THE PROBLEM:
Copy the material below, substituting "Find the position of" for each "Identify the location of" and leaving everything else unchanged.

^^^^^^^^

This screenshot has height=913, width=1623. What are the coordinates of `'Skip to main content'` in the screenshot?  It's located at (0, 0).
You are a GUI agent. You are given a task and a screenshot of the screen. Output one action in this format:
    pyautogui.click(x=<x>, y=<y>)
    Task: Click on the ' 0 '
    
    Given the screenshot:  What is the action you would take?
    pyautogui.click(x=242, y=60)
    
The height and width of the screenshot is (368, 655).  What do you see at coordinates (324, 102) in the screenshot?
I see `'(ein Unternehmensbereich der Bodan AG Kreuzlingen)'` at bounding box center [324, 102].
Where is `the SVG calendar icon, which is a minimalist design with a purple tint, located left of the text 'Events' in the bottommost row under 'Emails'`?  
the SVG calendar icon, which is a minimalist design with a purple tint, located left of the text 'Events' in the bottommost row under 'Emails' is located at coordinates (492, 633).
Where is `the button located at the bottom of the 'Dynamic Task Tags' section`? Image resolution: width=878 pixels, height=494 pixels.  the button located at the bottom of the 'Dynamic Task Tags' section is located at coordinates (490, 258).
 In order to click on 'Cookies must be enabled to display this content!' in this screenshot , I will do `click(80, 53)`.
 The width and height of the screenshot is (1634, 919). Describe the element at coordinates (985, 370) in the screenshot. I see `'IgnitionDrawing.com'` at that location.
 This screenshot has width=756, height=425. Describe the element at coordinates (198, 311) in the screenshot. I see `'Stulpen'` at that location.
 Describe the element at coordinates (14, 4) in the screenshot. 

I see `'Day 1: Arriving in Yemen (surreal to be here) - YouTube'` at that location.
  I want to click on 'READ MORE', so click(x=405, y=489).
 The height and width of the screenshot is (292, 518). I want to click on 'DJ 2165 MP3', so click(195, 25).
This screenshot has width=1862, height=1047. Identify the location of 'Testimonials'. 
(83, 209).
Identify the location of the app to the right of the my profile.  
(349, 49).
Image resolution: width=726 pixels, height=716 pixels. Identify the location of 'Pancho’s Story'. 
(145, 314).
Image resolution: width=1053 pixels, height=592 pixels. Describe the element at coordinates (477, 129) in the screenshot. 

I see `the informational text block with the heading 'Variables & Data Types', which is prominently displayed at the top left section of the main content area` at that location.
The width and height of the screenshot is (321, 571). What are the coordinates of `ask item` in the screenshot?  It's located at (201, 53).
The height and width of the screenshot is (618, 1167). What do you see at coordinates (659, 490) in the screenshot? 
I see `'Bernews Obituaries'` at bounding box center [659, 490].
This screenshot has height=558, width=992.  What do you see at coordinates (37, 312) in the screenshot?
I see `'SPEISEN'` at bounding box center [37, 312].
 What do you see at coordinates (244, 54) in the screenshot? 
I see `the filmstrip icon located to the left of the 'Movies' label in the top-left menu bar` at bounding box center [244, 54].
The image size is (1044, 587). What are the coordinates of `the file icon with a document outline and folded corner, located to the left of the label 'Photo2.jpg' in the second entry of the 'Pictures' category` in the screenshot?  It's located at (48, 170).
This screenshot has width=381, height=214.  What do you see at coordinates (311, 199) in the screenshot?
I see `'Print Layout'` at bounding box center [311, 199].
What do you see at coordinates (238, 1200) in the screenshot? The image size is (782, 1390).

^^^^^^^^

WRITTEN REPLY:
This screenshot has height=913, width=1623. What are the coordinates of `'Skip to main content'` in the screenshot?  It's located at (0, 0).
You are a GUI agent. You are given a task and a screenshot of the screen. Output one action in this format:
    pyautogui.click(x=<x>, y=<y>)
    Task: Click on the ' 0 '
    
    Given the screenshot:  What is the action you would take?
    pyautogui.click(x=242, y=60)
    
The height and width of the screenshot is (368, 655).  What do you see at coordinates (324, 102) in the screenshot?
I see `'(ein Unternehmensbereich der Bodan AG Kreuzlingen)'` at bounding box center [324, 102].
Where is `the SVG calendar icon, which is a minimalist design with a purple tint, located left of the text 'Events' in the bottommost row under 'Emails'`?  
the SVG calendar icon, which is a minimalist design with a purple tint, located left of the text 'Events' in the bottommost row under 'Emails' is located at coordinates (492, 633).
Where is `the button located at the bottom of the 'Dynamic Task Tags' section`? Image resolution: width=878 pixels, height=494 pixels.  the button located at the bottom of the 'Dynamic Task Tags' section is located at coordinates (490, 258).
 In order to click on 'Cookies must be enabled to display this content!' in this screenshot , I will do `click(80, 53)`.
 The width and height of the screenshot is (1634, 919). Describe the element at coordinates (985, 370) in the screenshot. I see `'IgnitionDrawing.com'` at that location.
 This screenshot has width=756, height=425. Describe the element at coordinates (198, 311) in the screenshot. I see `'Stulpen'` at that location.
 Describe the element at coordinates (14, 4) in the screenshot. 

I see `'Day 1: Arriving in Yemen (surreal to be here) - YouTube'` at that location.
  I want to click on 'READ MORE', so click(x=405, y=489).
 The height and width of the screenshot is (292, 518). I want to click on 'DJ 2165 MP3', so click(195, 25).
This screenshot has width=1862, height=1047. Find the position of 'Testimonials'. 
(83, 209).
Find the position of the app to the right of the my profile.  
(349, 49).
Image resolution: width=726 pixels, height=716 pixels. Find the position of 'Pancho’s Story'. 
(145, 314).
Image resolution: width=1053 pixels, height=592 pixels. Describe the element at coordinates (477, 129) in the screenshot. 

I see `the informational text block with the heading 'Variables & Data Types', which is prominently displayed at the top left section of the main content area` at that location.
The width and height of the screenshot is (321, 571). What are the coordinates of `ask item` in the screenshot?  It's located at (201, 53).
The height and width of the screenshot is (618, 1167). What do you see at coordinates (659, 490) in the screenshot? 
I see `'Bernews Obituaries'` at bounding box center [659, 490].
This screenshot has height=558, width=992.  What do you see at coordinates (37, 312) in the screenshot?
I see `'SPEISEN'` at bounding box center [37, 312].
 What do you see at coordinates (244, 54) in the screenshot? 
I see `the filmstrip icon located to the left of the 'Movies' label in the top-left menu bar` at bounding box center [244, 54].
The image size is (1044, 587). What are the coordinates of `the file icon with a document outline and folded corner, located to the left of the label 'Photo2.jpg' in the second entry of the 'Pictures' category` in the screenshot?  It's located at (48, 170).
This screenshot has width=381, height=214.  What do you see at coordinates (311, 199) in the screenshot?
I see `'Print Layout'` at bounding box center [311, 199].
What do you see at coordinates (238, 1200) in the screenshot? The image size is (782, 1390).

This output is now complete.